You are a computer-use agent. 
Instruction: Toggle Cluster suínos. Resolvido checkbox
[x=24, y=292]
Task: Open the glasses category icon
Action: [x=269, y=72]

________________

**THE PROBLEM**
Rewrite the material above as a JSON array of strings, with one string per line and blank lines left out.

**ANSWER BELOW**
[
  "You are a computer-use agent. ",
  "Instruction: Toggle Cluster suínos. Resolvido checkbox",
  "[x=24, y=292]",
  "Task: Open the glasses category icon",
  "Action: [x=269, y=72]"
]